**Problem description**
Copy the entries below word for word, from the start through the line containing "Image resolution: width=784", inclusive. Omit the pictures from your copy.

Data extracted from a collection
★ ★ ★ ★

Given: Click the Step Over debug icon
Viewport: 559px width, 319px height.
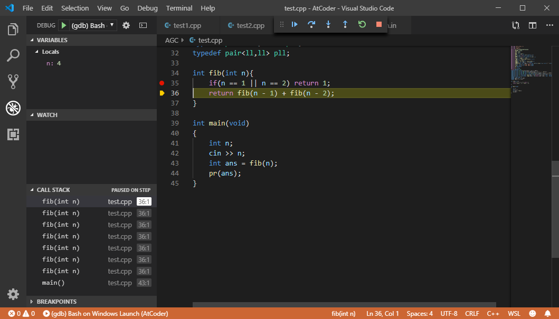Looking at the screenshot, I should pyautogui.click(x=311, y=24).
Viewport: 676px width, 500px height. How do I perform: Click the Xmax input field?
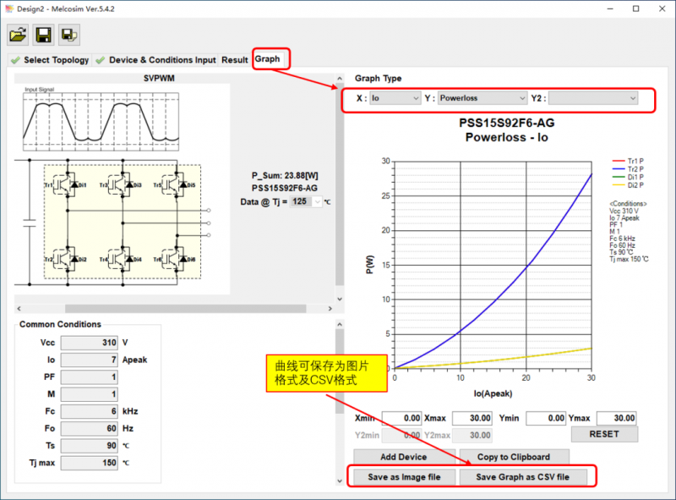(472, 418)
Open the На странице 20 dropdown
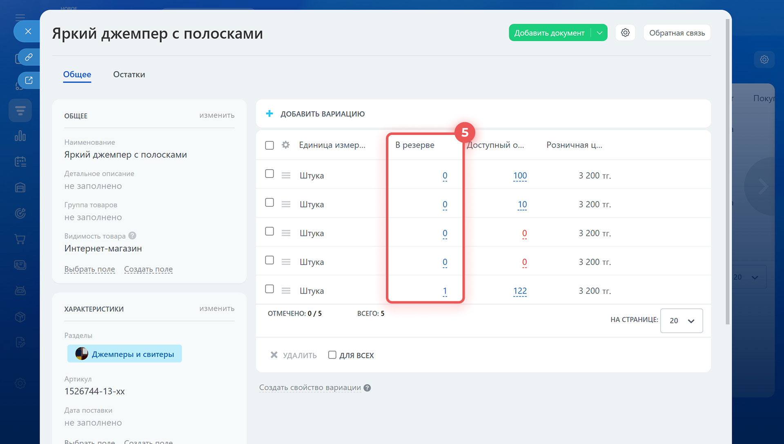Image resolution: width=784 pixels, height=444 pixels. click(681, 321)
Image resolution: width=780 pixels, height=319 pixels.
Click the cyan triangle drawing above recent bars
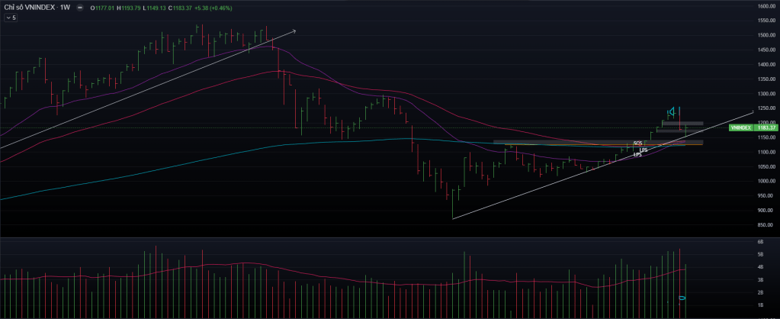(x=671, y=112)
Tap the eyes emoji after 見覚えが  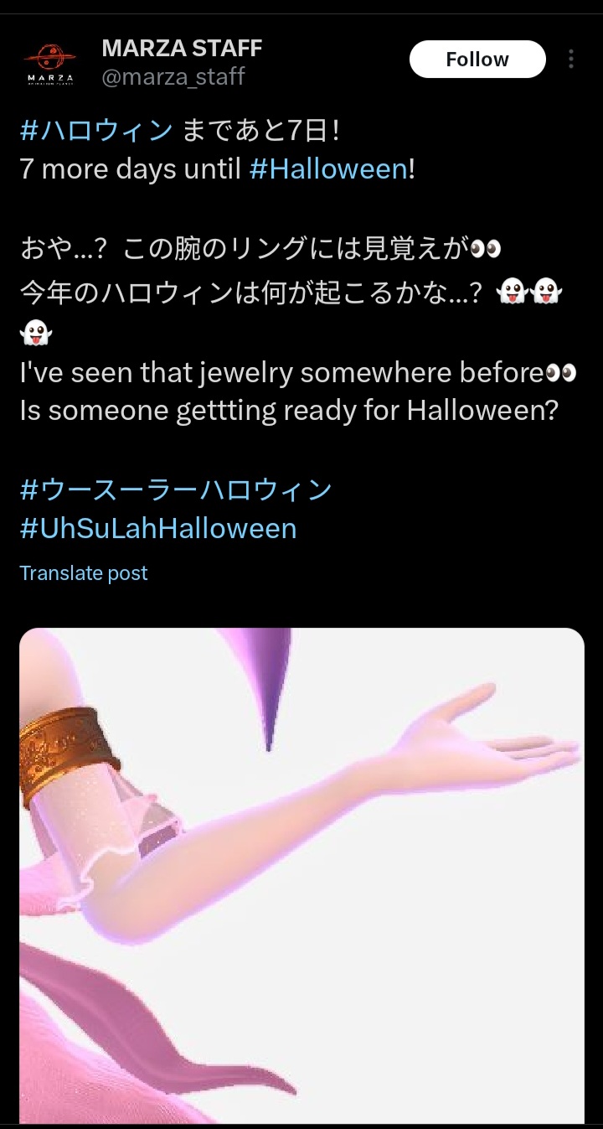click(486, 250)
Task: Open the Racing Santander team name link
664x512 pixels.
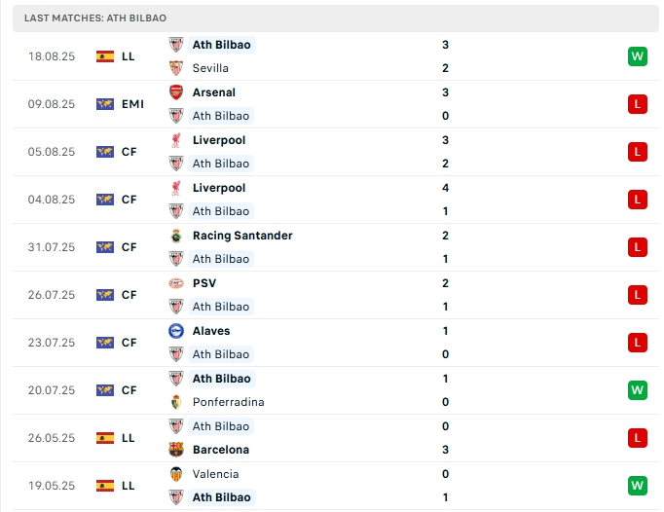Action: (x=242, y=236)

★ ★ ★ ★

**Exercise output**
Given: Click the Step Over debug icon
Viewport: 559px width, 319px height.
Looking at the screenshot, I should pyautogui.click(x=311, y=24).
Viewport: 676px width, 500px height. How do I perform: Click the Xmax input field?
(472, 418)
Open the На странице 20 dropdown
Image resolution: width=784 pixels, height=444 pixels. click(681, 321)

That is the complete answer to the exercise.